Please remember to avoid using an omnidirectional microphone since it picks up audio from every angle and is prone to feedback.
- Put the mic as close to your mouth as possible when singing.
More interference can enter the microphone if you keep the audio source far away. When you’re singing karaoke, you’d better hold the microphone directly in front of your mouth, so it only picks up your voice instead of the noise around it.
- Remove some hard surfaces in the room so the sound won’t bounce.
Audio reflects and echoes off of flat surfaces, which can re-enter the microphone and create feedback.
You can start by removing tables and other hard surfaces from the room where you’re using the microphone. Then, try to cover as many surfaces as you can with softer materials, such as carpeting, blankets, or thick tablecloths.
Also, it’s advisable to hang acoustic foam around the room to make irregularly shaped surfaces that don’t produce an echo.
Please note to avoid pointing speakers at walls, ceilings, or windows since they’ll make sounds bounce even more. Instead, point the speakers toward people.
Change The Speaker’s Position
Another method to stop feedback karaoke is to change the position of the speakers so its output won’t feed directly into the mic. We suggest keeping them further forward, like closer to the guests than microphones.
You can move the audio equipment around wherever you want.
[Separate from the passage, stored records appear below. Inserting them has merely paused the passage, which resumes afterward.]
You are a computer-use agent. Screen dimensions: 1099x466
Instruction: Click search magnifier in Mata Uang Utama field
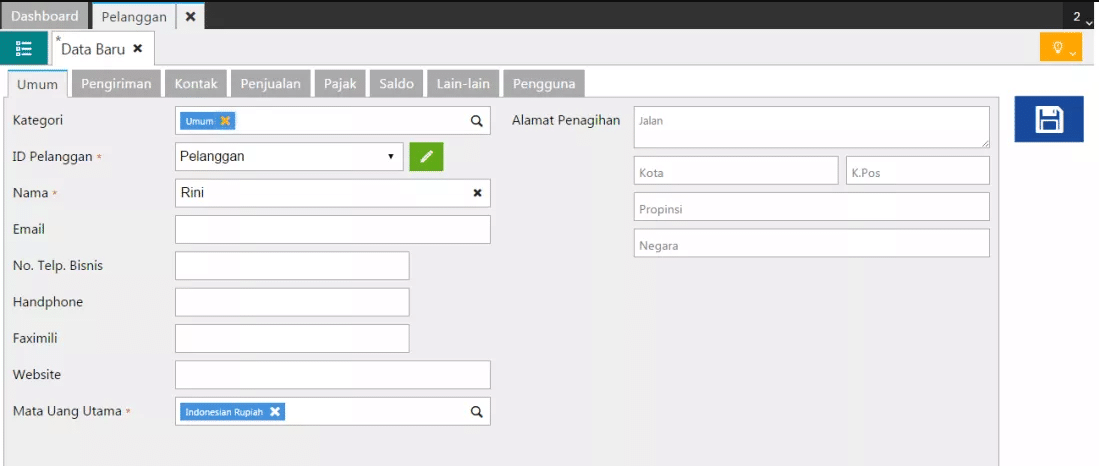477,411
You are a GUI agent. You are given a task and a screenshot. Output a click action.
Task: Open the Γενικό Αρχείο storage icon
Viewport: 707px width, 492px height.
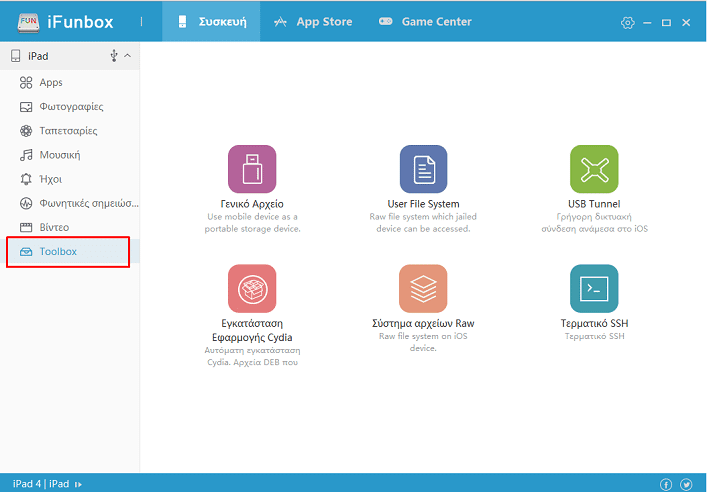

But keep in mind that always have the microphone and speaker pointing in opposite directions.
Simply said, you need to place them in the following ways:
- Position the speaker in front of the singer, so it’s facing the audience.
- Have the speaker and microphones as far away from each other as possible.
Reduce The Number of Microphones
A more straightforward way to get rid of feedback karaoke is to activate fewer microphones at the same time.
It seems obvious, but the fewer microphones you have, the fewer chances there are for a closed-loop to form, creating the horrible feedback sound.
If your guests are having fun singing altogether and you can’t put a damper on their good mood, then at least try to position them as far away from the speakers as you can.
Also, you have to make sure you keep only the required mics on and turn any extra microphones off when they aren’t in use.
Use A Feedback Eliminator
Feedback eliminators or suppressors can also be purchased, which use a few different methods of controlling feedback. Professionals usually take advantage of feedback eliminators to help promote the audio quality.
We recommend using the three useful feedback eliminating solutions below.
- Frequency shifting is an old technique that helps increase the volume you can reach before hearing feedback.
- Notch filtering is a built-in automatic control of some feedback eliminators. It listens for feedback and then inserts a notch filter at the feedback frequency to block it.
- Adaptive filtering is used to eliminate the source of feedback from the system.
Bye For Now
Feedback karaoke is an annoying issue, painfully ruining your weekend singing party. Things are even worse when audio feedback can damage your sound equipment.
Before throwing a home karaoke game, you should understand clearly how to stop feedback karaoke to ensure a perfect party. You can’t be a great singer without nice sound output, alright?
There are plenty of ways to eliminate microphone feedback that you can put into practice.
Try to apply them properly, and your microphones are ready to party with you!